— Exercise input —
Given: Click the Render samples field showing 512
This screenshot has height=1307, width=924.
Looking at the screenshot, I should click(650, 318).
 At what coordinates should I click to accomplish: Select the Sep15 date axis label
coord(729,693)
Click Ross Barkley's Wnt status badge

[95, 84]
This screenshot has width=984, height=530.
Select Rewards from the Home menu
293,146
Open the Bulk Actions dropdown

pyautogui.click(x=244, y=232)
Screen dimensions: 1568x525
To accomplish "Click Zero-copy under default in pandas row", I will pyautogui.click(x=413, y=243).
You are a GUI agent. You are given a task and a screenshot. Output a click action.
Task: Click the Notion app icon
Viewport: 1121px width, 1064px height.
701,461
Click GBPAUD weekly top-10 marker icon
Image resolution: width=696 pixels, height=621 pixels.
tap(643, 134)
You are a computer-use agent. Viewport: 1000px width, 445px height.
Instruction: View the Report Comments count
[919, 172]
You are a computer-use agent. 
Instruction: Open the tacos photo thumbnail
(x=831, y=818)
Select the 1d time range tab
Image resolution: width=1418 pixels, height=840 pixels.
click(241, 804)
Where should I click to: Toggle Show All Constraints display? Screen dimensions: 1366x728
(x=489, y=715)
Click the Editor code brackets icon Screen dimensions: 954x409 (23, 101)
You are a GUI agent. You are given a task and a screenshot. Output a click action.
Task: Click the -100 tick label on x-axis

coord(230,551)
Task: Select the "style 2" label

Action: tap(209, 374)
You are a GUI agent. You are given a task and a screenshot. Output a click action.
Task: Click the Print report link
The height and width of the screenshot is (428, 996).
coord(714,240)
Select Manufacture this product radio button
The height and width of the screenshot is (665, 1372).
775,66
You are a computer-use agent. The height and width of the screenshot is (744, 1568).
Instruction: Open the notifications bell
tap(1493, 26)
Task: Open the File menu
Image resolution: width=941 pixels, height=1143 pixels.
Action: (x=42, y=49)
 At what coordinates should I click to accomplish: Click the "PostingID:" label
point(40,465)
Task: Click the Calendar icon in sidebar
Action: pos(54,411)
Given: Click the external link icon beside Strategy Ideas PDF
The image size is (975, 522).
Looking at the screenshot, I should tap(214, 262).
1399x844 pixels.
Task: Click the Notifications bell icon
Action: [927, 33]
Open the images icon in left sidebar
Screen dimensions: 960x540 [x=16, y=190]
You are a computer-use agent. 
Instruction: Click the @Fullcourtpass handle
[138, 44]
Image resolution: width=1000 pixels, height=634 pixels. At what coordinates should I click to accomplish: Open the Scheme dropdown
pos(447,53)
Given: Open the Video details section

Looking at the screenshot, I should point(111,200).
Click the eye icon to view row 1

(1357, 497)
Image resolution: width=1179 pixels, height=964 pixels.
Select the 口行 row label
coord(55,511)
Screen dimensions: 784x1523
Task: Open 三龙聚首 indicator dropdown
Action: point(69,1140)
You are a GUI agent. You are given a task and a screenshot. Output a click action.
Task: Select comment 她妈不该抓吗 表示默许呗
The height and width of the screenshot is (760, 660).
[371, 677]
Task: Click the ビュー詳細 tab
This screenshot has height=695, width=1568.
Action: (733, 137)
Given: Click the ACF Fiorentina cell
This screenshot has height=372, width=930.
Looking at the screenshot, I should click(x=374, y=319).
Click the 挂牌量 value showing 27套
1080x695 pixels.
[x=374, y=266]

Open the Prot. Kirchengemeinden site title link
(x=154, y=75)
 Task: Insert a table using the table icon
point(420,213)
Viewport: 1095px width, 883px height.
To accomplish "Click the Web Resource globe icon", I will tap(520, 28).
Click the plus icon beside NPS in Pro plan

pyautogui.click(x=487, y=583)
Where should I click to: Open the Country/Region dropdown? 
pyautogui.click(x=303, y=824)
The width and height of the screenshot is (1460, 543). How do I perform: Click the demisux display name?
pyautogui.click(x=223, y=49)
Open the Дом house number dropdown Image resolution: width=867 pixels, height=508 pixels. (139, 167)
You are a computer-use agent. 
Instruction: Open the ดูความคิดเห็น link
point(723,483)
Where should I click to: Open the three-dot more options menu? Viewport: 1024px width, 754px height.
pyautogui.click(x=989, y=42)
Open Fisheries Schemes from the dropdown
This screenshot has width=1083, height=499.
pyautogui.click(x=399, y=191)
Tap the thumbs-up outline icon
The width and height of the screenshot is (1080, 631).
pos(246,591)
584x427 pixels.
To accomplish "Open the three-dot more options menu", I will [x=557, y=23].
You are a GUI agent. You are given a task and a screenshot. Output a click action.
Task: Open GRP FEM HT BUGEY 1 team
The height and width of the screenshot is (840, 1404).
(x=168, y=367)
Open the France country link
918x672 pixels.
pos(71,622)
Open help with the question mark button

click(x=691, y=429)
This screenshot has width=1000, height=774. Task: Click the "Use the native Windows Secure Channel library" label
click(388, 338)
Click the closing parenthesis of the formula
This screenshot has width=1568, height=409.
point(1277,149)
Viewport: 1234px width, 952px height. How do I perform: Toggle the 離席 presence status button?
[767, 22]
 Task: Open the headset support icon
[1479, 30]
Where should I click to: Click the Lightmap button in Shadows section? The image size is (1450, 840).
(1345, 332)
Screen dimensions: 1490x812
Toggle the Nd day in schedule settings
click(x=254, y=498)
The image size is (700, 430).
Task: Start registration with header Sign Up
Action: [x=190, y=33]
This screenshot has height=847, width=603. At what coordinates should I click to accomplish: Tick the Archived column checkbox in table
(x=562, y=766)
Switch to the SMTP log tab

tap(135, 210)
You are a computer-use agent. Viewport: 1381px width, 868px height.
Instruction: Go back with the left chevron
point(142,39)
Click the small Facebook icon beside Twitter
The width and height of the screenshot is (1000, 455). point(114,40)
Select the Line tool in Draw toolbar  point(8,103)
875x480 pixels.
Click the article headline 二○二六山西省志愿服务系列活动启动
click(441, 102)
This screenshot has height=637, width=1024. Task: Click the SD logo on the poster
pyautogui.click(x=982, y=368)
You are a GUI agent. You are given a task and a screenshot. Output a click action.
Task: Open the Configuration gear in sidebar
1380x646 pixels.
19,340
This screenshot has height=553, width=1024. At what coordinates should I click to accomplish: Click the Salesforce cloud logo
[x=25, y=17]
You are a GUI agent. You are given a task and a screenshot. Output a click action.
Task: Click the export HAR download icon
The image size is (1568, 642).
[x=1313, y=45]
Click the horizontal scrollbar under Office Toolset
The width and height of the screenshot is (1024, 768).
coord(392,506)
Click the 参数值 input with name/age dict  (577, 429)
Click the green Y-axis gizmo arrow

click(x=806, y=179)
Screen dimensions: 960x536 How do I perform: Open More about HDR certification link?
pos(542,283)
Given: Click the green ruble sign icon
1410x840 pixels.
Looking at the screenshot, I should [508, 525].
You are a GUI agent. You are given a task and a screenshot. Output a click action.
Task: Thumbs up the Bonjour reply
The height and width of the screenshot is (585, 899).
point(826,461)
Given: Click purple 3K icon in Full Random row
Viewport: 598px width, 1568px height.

— Problem requirements —
Every line from the first through the one containing "Screen dimensions: 1568x525" in the listing above must be given again exactly, with nothing else alongside.

— Task response —
Given: Click the Render samples field showing 512
This screenshot has height=1307, width=924.
Looking at the screenshot, I should click(650, 318).
 At what coordinates should I click to accomplish: Select the Sep15 date axis label
coord(729,693)
Click Ross Barkley's Wnt status badge

[95, 84]
This screenshot has width=984, height=530.
Select Rewards from the Home menu
293,146
Open the Bulk Actions dropdown

pyautogui.click(x=244, y=232)
Screen dimensions: 1568x525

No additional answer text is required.